Graphistry Iframe Blocked in Louie#

Diagnose and fix “This content is blocked. Contact the site owner to fix the issue.” (or blank/looping iframe) when a Louie thread renders a Graphistry graph.

When this applies#

Louie and Graphistry are deployed on different origins (different hostnames, or different subdomains with different cookie scopes), even if they sit behind the same proxy or on the same box. Cross-origin embedding depends on cookie policy and CSP alignment — not on X-Frame-Options alone.

If Louie and Graphistry are served from the exact same origin, this runbook does not apply.

Three-way host alignment#

For cross-origin iframes to authenticate and render, three hosts must be the same value:

  1. Louie’s OA2_HOST (the Graphistry OAuth2 host Louie redirects users to)

  2. The Graphistry browser-facing host that serves the iframe

  3. The host listed in Louie Caddy’s CSP frame-src and child-src

A mismatch between any pair causes the iframe to be blocked by the browser or to loop on auth.

Required settings#

Graphistry side (cross-origin cookies)#

The Graphistry server must issue session cookies with SameSite=None; Secure so the browser will send them from the Louie-embedded iframe.
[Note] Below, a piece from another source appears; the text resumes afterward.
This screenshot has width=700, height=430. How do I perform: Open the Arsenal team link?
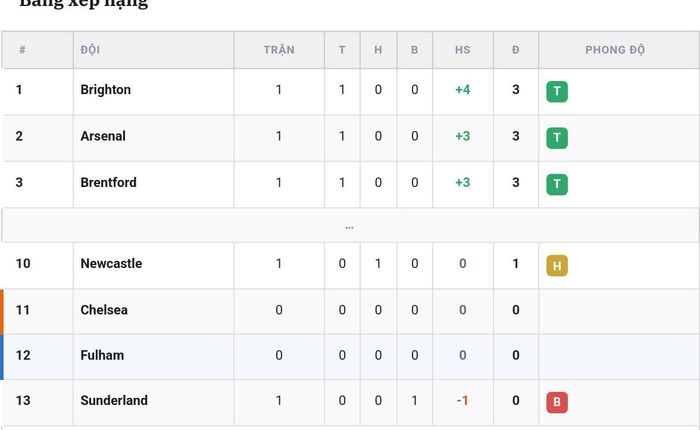[x=103, y=136]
The relevant cookie flags are managed via Graphistry server configuration:

Verify in browser DevTools → Application → Cookies on the Graphistry host:

  • Working: SameSite=None; Secure

  • Failing: SameSite=Lax → the browser drops the cookie from the Louie iframe and auth loops indefinitely.
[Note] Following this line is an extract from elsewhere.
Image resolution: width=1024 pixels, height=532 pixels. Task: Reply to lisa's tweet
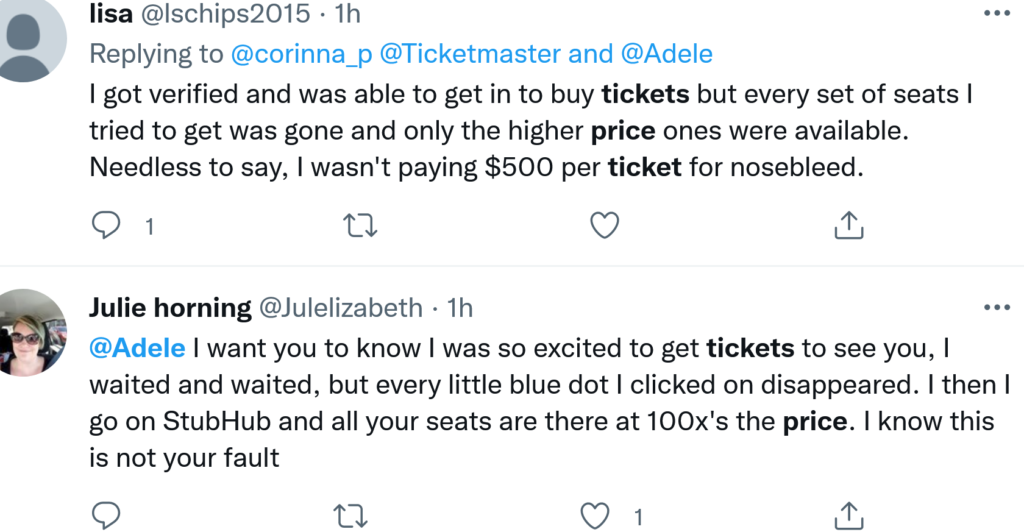[x=107, y=227]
If the cookie attributes are wrong, fix them on the Graphistry side per the Graphistry Admin Guide → TLS hardening and restart the Graphistry stack.

Louie side (CSP and OA2_HOST)#

In Louie’s Caddy config, the Graphistry host must appear in both frame-src and child-src:

Content-Security-Policy "... frame-src 'self' https://your.graphistry-server.xyz; child-src 'self' https://your.graphistry-server.xyz; ..."

In Louie’s $LOUIE_HOME/data/custom.env:

OA2_HOST='https://your.graphistry-server.xyz'

The hostname in OA2_HOST must exactly match the CSP entries above and the host actually serving Graphistry to the browser.

Diagnosis checklist#

Run these in order. Stop at the first mismatch.

  1. Confirm origins differ. If Louie and Graphistry share a single origin, this page is not your problem.

  2. Inspect the browser console on the failing page. “Refused to frame … because it violates CSP frame-src/child-src” points to the Louie CSP. A cookie warning about SameSite points to Graphistry cookie flags.

  3. Check Graphistry cookies on the Graphistry host (DevTools → Application → Cookies). Require SameSite=None; Secure on session cookies. If wrong, fix on the Graphistry side per the Graphistry Admin Guide → TLS hardening.

  4. Check Louie’s CSP response header (DevTools → Network → the Louie HTML response). Confirm frame-src and child-src both include the Graphistry host literally.

  5. Compare hostnames. OA2_HOST in $LOUIE_HOME/data/custom.env should be byte-identical to the Graphistry host in CSP and to the host the browser actually loads Graphistry from (follow redirects).

Fix#

Apply the missing piece from the checklist above, then restart the affected service.

For Graphistry-side cookie changes, restart the Graphistry stack per the Graphistry Admin Guide → TLS hardening.

For Louie-side CSP or OA2_HOST changes:

cd $LOUIE_HOME
./dc up -d --force-recreate caddy louie api

Reload the Louie page in a fresh browser context (clear the Graphistry cookies first if you changed cookie flags).